As a platform technology, Captons have generated interest for a broad range of medical indications due to the many mechanisms which the technology brings to bear. These include immunosuppression, chemoattraction, anti-excitation, and anti-inflammation. Given the value that some of these mechanisms provide in facilitating stem cell-based tissue repair, the synergy between selected Captons and neuronal progenitor cells suggests a new way around the obstacles that continue to prevent the full realization of the stem cell promise. Such synergy adds to the significance that Captons continue to hold for medicine as stand-alone drugs.
Mercaptor aims to engage several well-established stem cell companies to achieve their objective of combining stem cell therapies with their proprietary Capton platform. Mercaptor will also partner with leading stem cell experts to help guide the development path forward.
“We have been speaking with experts to gauge the potential of combining Captons with stem cells. Their interest and enthusiastic responses have been overwhelming and humbling,” said Sara Isbell, CEO of Mercaptor.
Mercaptor Board member, Dr. Jim Kovach, M.D., J.D., has an extensive background in stem cells, including serving as Chief Operating Officer of Athersys Inc, a company developing MultiStem®, a patented, adult-derived “off-the-shelf” stem cell product platform, as President of the Buck Institute, where he championed stem cells to combat diseases of aging including neurodegeneration, as an advisor at CHA Health Systems in Korea where he advised on building a worldwide clinical center for stem cell therapy testing and in his current leadership role at UC Davis Health, home of Institute for Regenerative Cures.

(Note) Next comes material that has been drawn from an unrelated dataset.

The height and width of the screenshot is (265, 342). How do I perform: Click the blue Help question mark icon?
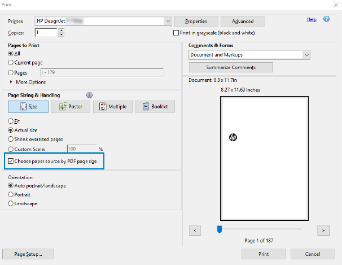tap(327, 19)
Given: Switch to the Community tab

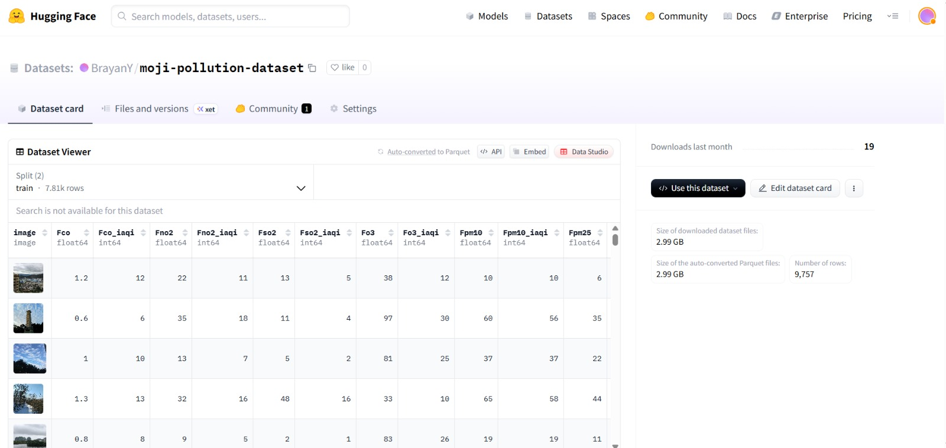Looking at the screenshot, I should pos(273,109).
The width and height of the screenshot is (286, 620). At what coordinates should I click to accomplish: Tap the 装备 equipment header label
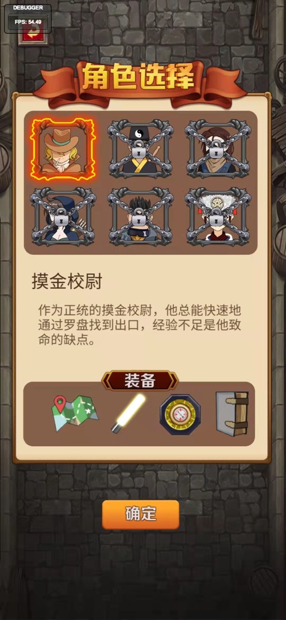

Despite the enormous potential they represent, the hurdles to using stem cells successfully are manifold.
The first challenge researchers face when considering stem cell treatment is to understand the mechanisms by which stem cells function in the injured microenvironment using animal models, and then to translate the results of these studies to humans. Because Captons work on a chemical level, they translate across all organisms.
Another challenge is the efficiency of homing. Captons can address this by capturing the potency of well-known stem-cell chemoattractants into injury-activated forms, adding to the levels of such molecules naturally released from areas of tissue subject to damage and disease, thereby increasing the strength of distress signal gradients throughout the body and the response of stem cells guided by them.
The third challenge is preventing GvH rejection after stem cell transplantation. Particular Captons have been designed to capture a number of immunosuppressant effects, lessening the likelihood of rejection and facilitating engraftment of stem cells.
Finally, Capton molecules derived structurally from neuronal differentiation factors can be leveraged to improve the probability that engrafted stem cells will differentiate into the neurons they have been called upon to replace, instead of non-neuronal cells unable to restore function to areas of CNS damage.
To date, there is no evidence that stem cell therapy treats neuronal degeneration in humans. “Captons have the potential to advance the field by overcoming the hurdles that have to date limited the efficacy of stem cell therapies. Captons could transform the promise of stem cell-based medicine into a life-saving reality,” said Dr. Kovach.